Trump 2020 budget projects big deficits despite spending cuts

CNN/Stylemagazine.com Newswire | 3/11/2019, 12:22 p.m.
President Donald Trump delivered a 2020 budget to Democrats on Monday that cuts spending across the board yet still isn't …
President Donald Trump delivered a 2020 budget to Democrats that cuts spending across the board yet still isn't projected to balance for 15 years, even with ambitious economic growth forecasts.

By Donna Borak, CNN

(CNN) -- President Donald Trump delivered a 2020 budget to Democrats on Monday that cuts spending across the board yet still isn't projected to balance for 15 years, even with ambitious economic growth forecasts.

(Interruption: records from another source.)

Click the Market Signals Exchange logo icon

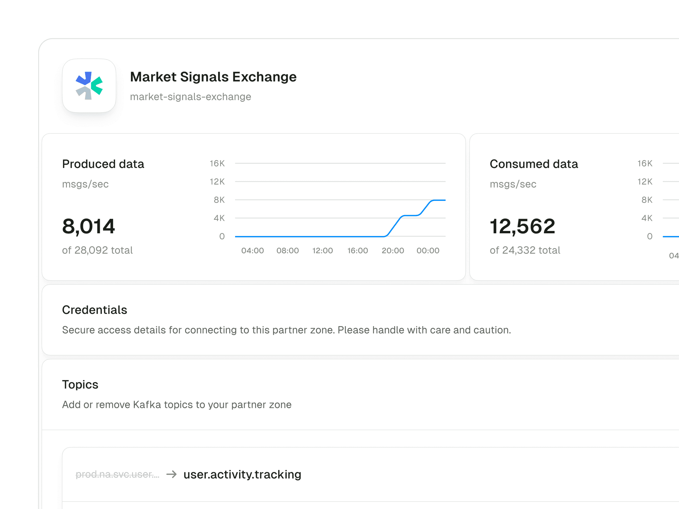(89, 85)

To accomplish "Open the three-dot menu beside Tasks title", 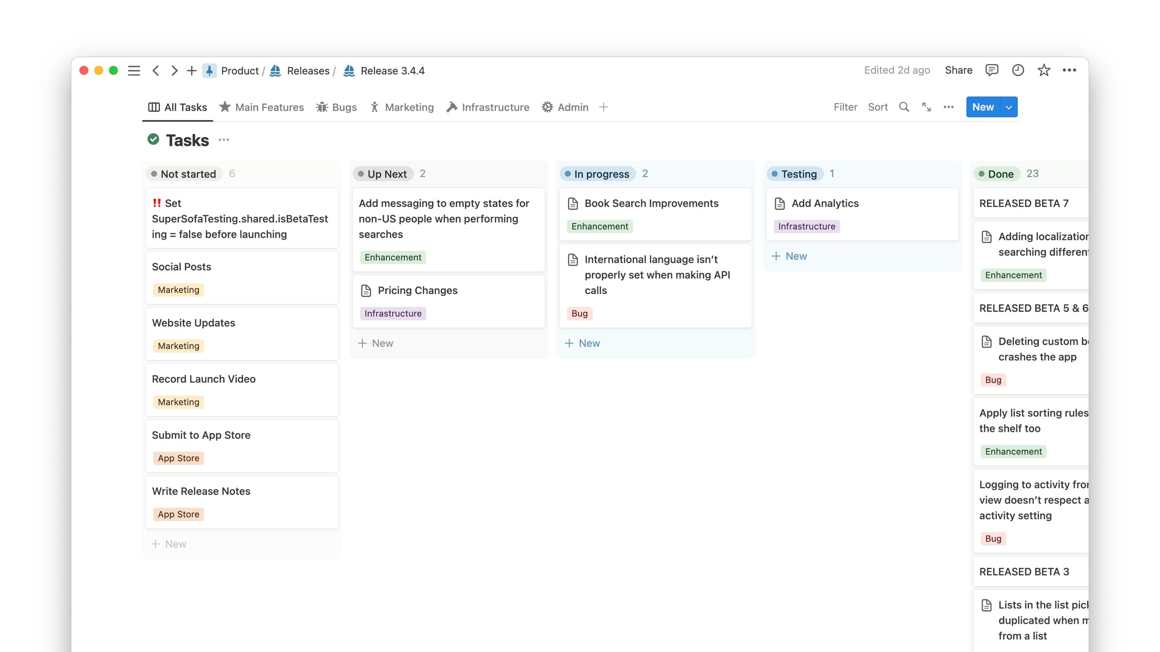I will pyautogui.click(x=224, y=140).
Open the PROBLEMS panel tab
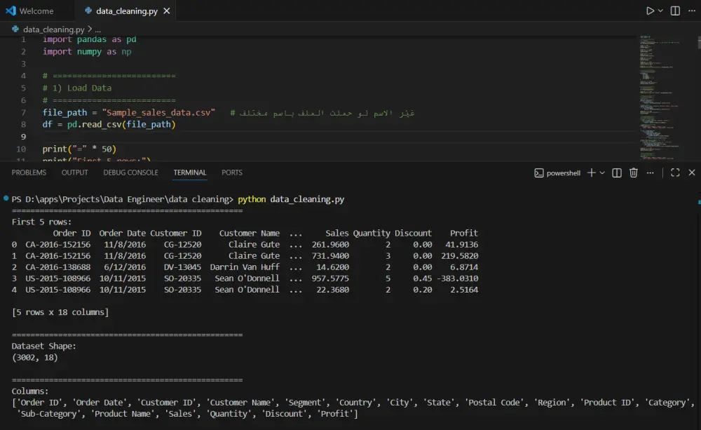Viewport: 701px width, 430px height. point(29,173)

The President's blueprint also revisits the political fight over border wall funding that triggered this past winter's partial government shutdown.

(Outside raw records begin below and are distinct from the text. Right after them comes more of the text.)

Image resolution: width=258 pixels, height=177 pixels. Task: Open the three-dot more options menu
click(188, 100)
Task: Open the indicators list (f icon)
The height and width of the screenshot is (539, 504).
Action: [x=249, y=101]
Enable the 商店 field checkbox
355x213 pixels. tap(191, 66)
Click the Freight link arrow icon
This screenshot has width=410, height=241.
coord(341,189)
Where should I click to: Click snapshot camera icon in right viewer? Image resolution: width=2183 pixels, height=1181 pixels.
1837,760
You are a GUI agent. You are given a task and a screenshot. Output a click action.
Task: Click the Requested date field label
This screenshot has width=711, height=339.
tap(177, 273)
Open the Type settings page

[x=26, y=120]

Trump wants to cut funding for most federal government agencies by $2.7 trillion, while boosting defense spending and setting aside $8.6 billion for the proposed wall along the US-Mexico border.

With a built-in deficit of more than $22 trillion, the Trump administration described next year's budget for the fiscal year starting on October 1 as a "return to fiscal sanity" that won't hinder economic growth.

"This budget will have more reductions than any president in history has proposed," a senior administration official told reporters on a call Monday.

House Democrats have already called the plan dead on arrival, arguing that the proposal would leave the country less safe and secure with "no chance" of passing in the chamber that they control.

House Speaker Nancy Pelosi of California and Senate Minority Leader Chuck Schumer of New York said on Sunday they would block efforts by Trump to get $8.6 billion to build his wall.

"President Trump hurt millions of Americans and caused widespread chaos when he recklessly shut down the government to try to get his expensive and ineffective wall, which he promised would be paid for by Mexico," they said in a joint statement. "We hope he learned his lesson."

The blueprint also calls for $200 billion for infrastructure spending, with the Trump administration open to working with Congress to construct a package that could attract bipartisan support.